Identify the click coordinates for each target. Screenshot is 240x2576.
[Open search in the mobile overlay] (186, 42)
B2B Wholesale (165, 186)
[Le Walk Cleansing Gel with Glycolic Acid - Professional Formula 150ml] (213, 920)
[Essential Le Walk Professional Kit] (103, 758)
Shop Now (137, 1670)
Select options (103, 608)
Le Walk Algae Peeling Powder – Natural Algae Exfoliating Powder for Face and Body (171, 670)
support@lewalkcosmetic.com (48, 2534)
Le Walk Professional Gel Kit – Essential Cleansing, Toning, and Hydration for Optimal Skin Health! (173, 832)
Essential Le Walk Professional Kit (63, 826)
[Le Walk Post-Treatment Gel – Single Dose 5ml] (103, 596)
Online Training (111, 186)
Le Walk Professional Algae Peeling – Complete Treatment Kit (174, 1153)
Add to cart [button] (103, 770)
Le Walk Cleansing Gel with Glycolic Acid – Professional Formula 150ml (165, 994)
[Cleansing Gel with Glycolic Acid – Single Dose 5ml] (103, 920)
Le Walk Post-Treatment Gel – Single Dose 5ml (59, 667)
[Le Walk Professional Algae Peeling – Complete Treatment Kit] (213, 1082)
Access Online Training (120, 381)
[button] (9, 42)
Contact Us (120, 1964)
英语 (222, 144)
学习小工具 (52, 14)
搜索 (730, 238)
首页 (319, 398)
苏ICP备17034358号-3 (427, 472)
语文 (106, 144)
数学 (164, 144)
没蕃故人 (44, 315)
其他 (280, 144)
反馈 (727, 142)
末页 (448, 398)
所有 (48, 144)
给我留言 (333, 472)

++++

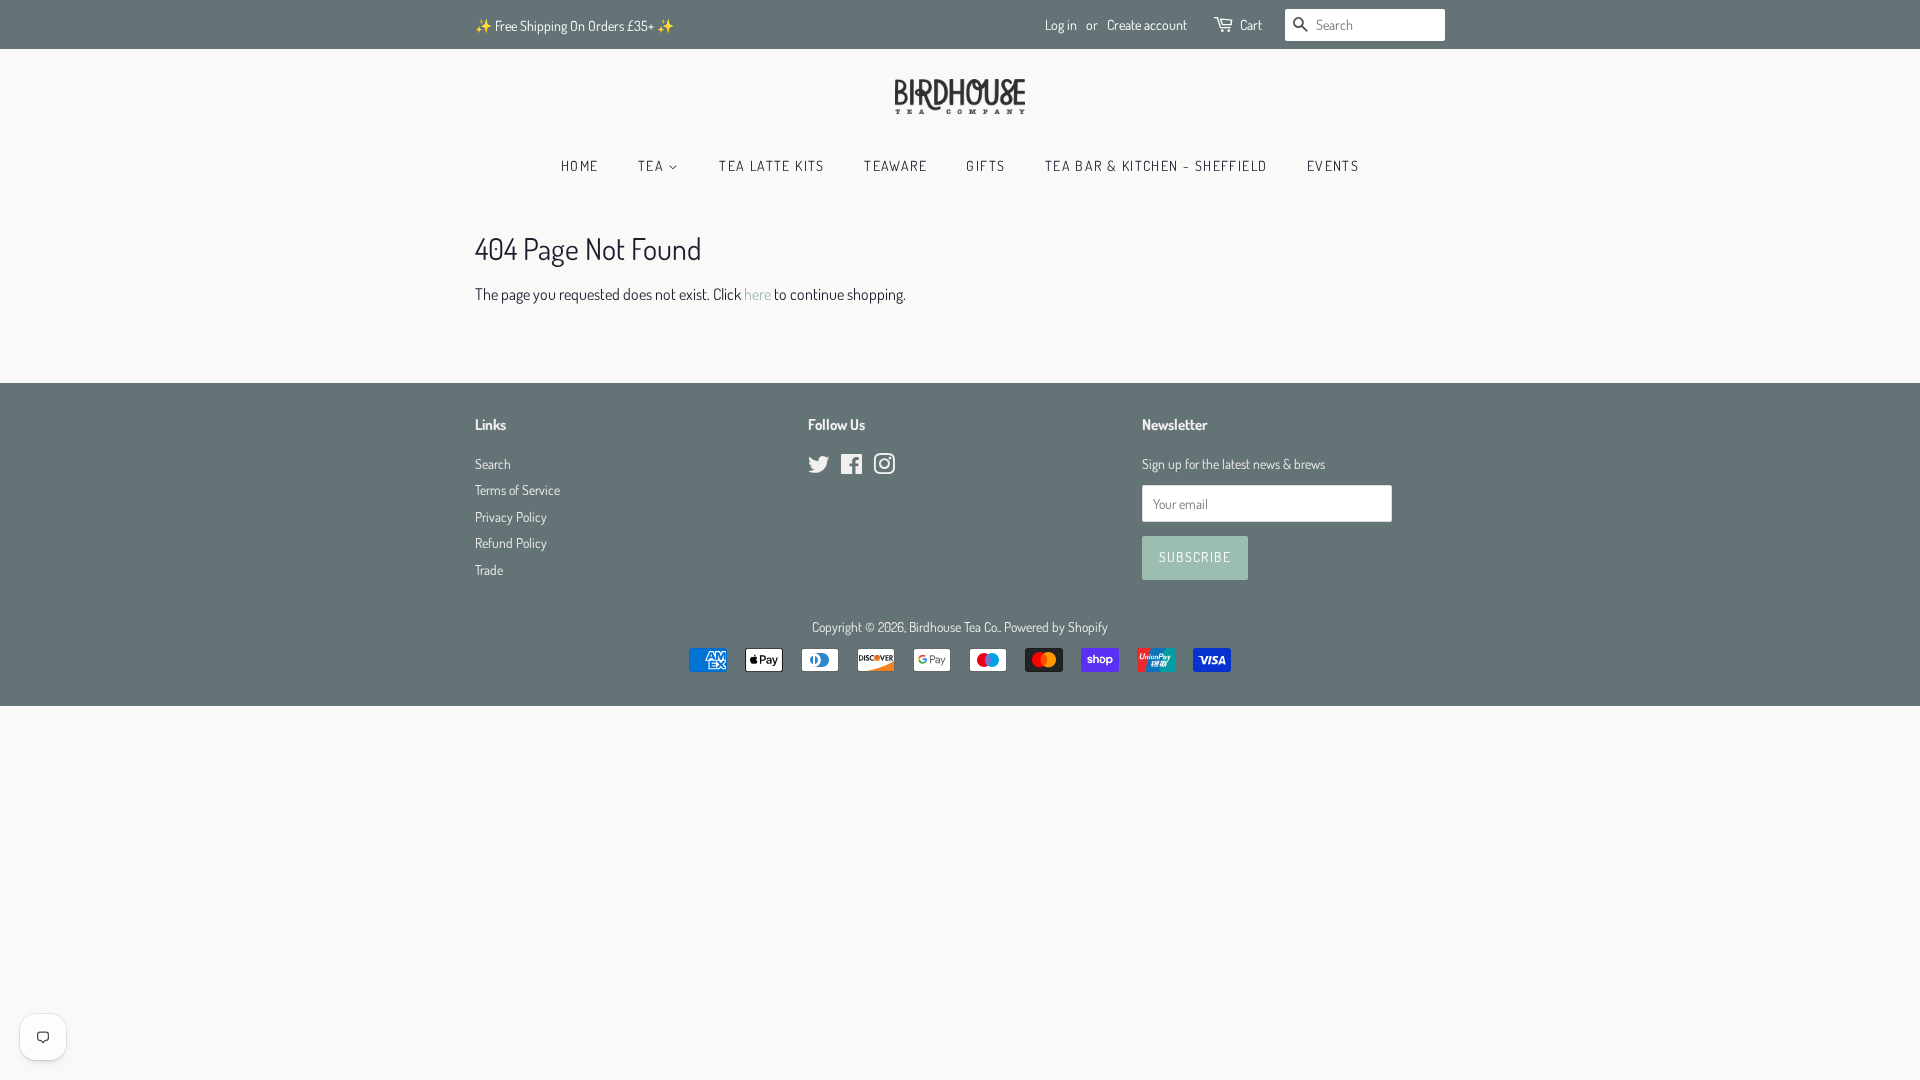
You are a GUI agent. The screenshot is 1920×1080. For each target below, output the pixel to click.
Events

++++

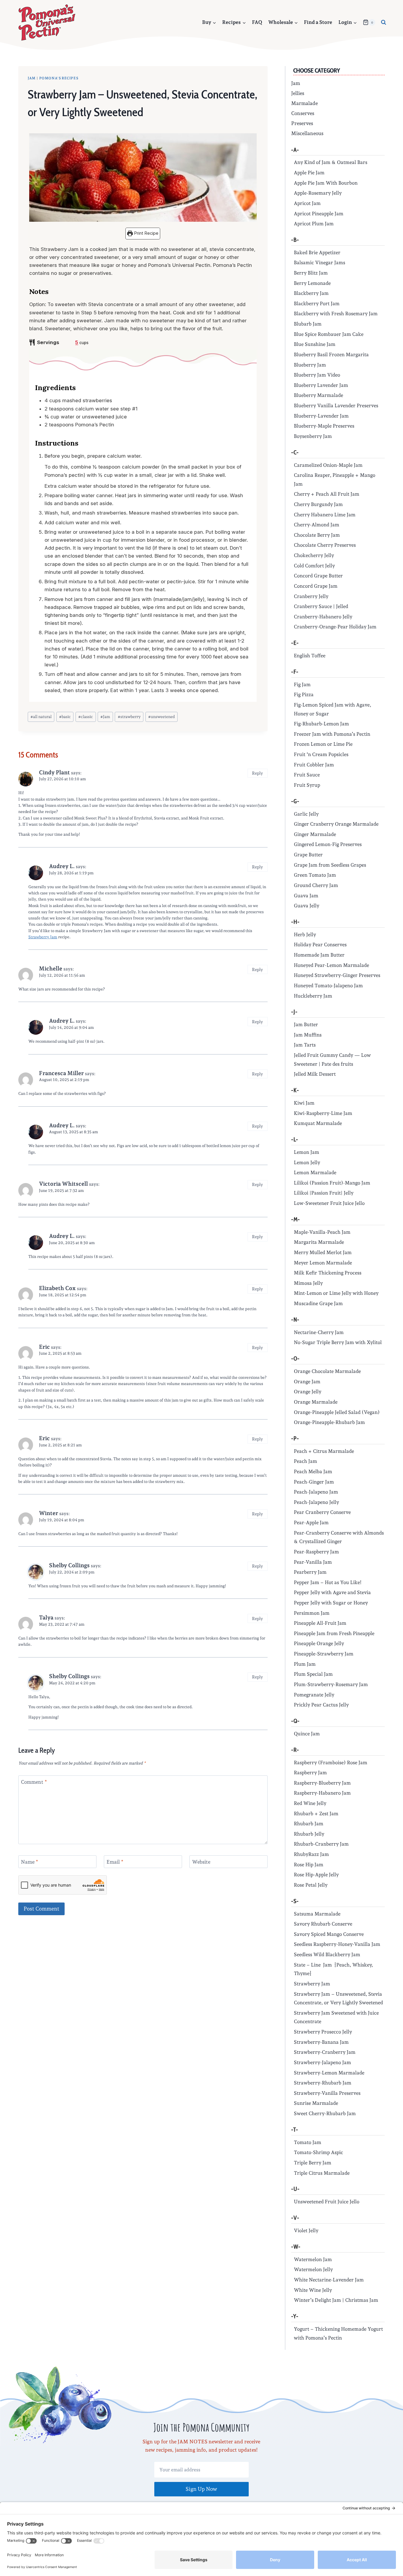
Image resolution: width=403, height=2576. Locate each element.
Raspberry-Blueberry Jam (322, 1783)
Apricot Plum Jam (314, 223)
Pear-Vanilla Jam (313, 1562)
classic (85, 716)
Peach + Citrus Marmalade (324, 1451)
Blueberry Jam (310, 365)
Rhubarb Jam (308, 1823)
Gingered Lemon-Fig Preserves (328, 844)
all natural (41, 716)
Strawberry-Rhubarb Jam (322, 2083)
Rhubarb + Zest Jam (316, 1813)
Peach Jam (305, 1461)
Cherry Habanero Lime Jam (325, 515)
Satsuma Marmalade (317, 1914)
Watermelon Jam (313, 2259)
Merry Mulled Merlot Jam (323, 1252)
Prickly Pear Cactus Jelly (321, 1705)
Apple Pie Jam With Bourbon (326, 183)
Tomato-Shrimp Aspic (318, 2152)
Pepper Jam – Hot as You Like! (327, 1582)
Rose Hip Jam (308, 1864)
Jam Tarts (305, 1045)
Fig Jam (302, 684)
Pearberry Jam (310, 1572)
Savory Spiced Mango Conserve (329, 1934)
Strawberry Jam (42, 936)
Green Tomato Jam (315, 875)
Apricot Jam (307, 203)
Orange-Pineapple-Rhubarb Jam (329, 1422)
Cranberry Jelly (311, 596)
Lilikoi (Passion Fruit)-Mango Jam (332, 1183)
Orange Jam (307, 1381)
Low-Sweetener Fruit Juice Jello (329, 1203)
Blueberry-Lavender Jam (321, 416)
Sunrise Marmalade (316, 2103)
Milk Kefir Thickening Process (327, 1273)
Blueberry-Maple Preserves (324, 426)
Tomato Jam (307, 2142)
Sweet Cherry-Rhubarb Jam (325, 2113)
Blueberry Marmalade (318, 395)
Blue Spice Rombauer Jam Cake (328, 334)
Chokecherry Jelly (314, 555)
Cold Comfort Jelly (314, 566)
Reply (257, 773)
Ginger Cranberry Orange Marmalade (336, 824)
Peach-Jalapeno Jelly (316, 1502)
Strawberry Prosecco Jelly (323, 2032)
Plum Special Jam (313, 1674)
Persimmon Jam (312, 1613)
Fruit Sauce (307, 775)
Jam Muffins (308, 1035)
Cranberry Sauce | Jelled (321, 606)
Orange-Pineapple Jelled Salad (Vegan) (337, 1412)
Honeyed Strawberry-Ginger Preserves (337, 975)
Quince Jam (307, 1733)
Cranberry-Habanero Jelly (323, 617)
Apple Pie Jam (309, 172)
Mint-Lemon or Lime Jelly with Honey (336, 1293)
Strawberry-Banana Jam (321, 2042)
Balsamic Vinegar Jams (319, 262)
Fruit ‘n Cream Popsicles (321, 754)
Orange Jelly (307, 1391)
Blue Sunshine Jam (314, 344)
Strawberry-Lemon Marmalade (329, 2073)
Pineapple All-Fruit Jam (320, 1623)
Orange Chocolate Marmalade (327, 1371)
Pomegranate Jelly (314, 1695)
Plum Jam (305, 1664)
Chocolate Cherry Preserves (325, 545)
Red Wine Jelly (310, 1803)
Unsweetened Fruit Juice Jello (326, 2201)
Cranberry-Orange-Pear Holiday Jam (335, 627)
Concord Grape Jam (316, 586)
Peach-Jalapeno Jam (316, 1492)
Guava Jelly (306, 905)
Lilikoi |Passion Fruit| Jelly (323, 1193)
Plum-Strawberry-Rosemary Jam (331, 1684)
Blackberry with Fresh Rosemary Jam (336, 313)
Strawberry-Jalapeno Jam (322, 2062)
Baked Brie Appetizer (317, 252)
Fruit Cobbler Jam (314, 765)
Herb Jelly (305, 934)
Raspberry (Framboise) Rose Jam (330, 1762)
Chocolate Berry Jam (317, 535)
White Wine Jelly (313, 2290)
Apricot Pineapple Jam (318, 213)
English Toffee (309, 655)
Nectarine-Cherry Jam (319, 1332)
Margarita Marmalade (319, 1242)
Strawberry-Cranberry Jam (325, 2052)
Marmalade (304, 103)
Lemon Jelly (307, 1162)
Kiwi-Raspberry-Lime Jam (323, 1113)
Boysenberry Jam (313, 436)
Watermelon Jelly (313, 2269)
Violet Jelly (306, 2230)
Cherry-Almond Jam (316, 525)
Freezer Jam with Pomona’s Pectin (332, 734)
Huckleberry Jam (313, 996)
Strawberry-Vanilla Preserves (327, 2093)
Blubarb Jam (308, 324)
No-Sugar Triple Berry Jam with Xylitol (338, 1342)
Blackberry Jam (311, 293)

++++

:: Assignment ::
Set down precisely the lines above between the line holding "Identify the click" and the line holding "Le Walk Algae", inclusive, and nothing beyond them.

:: Result of this task ::
Identify the click coordinates for each target. Screenshot is 240x2576.
[Open search in the mobile overlay] (186, 42)
B2B Wholesale (165, 186)
[Le Walk Cleansing Gel with Glycolic Acid - Professional Formula 150ml] (213, 920)
[Essential Le Walk Professional Kit] (103, 758)
Shop Now (137, 1670)
Select options (103, 608)
Le Walk Algae Peeling Powder – Natural Algae Exfoliating Powder for Face and Body (171, 670)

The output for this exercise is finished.